**Written instruction A**
In the forum thread about Uber drivers, which two companies does B - uberlyftdriver say they are working for?
**Written instruction B**
Reproduce the forum thread about Uber drivers from "This reminds me" to "an honest review.".
**Written instruction C**
Summarize the forum thread about Uber drivers in two sentences.
#### Document text ####
My theory: A buncha Uber Drivers threw in the hat because they were upset with Uber's working conditions. Now, they heard they can see destinations. Those Uber drivers turned on their apps again because they no longer have to put up with crap fares. Increased pay = Increased competition.


----------



## sellkatsell44 (Oct 25, 2015)

This reminds me of the pompous professor (who can’t retract my grade luckily) realizing that suddenly surveys were around the corner and starts to kiss*** because he doesn’t want an honest review.

too bad so sad.

uber needs to start doing everything it should have so it can pass in the event ab5 doesn’t overturn.


----------



## Mustafuoco (May 11, 2017)

Love it , coz now short rides ok but at least Im not going fa or long destination without surge LOL


----------



## Leea (Dec 18, 2017)

DoYouEvenLyft? said:


> Just for Commifornians, since you will be employees soon they might as well give you the benefits


You sound Jealous lol


----------



## Bubsie (Oct 19, 2017)

DoYouEvenLyft? said:


> Just for Commifornians, since you will be employees soon they might as well give you the benefits


This is a way for them to pass the independent contractor sniff test, and avoid bringing drivers in as employees.


----------



## B - uberlyftdriver (Jun 6, 2017)

Greenfox said:


> Im never making only 10 an hour. What are you doing?


what am i doing?
working for Lyft and Amazon

Uber can suck it, all they give me $4 rides


----------



## SHalester (Aug 25, 2019)
#### Records ####
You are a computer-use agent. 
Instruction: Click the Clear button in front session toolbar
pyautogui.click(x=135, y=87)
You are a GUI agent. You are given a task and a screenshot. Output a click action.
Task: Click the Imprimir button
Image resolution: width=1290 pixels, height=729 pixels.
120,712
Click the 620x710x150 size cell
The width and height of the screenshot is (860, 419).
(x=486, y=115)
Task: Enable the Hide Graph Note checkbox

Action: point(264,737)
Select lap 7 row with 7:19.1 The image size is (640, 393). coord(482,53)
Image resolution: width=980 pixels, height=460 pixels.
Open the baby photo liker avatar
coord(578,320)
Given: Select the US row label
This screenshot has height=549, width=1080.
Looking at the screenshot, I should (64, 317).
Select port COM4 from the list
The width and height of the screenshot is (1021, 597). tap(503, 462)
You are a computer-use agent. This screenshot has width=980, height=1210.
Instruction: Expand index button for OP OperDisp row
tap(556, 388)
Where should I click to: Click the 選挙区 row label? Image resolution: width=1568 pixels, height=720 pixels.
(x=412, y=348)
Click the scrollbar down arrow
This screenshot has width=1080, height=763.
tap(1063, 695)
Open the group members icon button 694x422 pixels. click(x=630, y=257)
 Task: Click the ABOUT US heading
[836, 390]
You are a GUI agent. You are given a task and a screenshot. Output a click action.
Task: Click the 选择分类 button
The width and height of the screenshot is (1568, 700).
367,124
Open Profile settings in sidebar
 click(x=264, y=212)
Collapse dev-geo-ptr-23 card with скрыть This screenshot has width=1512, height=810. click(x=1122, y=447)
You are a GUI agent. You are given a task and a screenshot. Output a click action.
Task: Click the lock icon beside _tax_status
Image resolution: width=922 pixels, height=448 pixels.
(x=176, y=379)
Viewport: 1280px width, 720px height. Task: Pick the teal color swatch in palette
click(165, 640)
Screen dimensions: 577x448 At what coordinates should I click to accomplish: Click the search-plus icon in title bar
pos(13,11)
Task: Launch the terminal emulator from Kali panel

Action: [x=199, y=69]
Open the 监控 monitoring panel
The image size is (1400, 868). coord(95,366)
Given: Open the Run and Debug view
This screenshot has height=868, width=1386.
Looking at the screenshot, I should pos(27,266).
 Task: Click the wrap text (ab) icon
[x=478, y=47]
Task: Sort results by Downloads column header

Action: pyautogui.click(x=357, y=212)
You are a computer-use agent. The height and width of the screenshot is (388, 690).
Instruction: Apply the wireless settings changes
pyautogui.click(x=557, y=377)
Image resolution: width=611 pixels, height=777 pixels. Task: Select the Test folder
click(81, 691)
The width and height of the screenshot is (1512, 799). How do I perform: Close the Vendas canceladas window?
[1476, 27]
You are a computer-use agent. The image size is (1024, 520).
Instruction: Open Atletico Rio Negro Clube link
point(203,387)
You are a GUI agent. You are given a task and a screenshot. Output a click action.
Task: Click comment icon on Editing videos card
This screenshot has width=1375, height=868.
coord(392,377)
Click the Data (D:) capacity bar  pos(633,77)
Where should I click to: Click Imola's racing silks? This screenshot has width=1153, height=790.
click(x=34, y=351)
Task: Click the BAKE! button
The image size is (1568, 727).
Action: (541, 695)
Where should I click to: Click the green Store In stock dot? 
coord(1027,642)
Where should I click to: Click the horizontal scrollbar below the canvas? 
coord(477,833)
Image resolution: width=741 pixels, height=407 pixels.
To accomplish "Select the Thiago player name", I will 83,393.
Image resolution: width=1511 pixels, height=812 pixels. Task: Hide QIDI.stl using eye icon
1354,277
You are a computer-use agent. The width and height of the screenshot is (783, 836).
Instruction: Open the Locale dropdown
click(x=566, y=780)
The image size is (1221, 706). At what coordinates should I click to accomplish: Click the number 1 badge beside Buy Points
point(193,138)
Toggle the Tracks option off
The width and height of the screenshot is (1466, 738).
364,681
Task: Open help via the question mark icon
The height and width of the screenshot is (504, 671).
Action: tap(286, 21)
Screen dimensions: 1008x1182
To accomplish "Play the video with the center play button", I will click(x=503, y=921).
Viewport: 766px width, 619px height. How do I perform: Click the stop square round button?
####
**Exercise result A**
Lyft and Amazon.

**Exercise result B**
This reminds me of the pompous professor (who can’t retract my grade luckily) realizing that suddenly surveys were around the corner and starts to kiss*** because he doesn’t want an honest review.

**Exercise result C**
One poster theorizes that drivers who quit over Uber's working conditions switched their apps back on after hearing they can see destinations, so higher pay has brought more competition. Other replies say the change helps Uber pass the independent contractor test and avoid making drivers employees, and one driver says they now work for Lyft and Amazon because Uber gives them only $4 rides.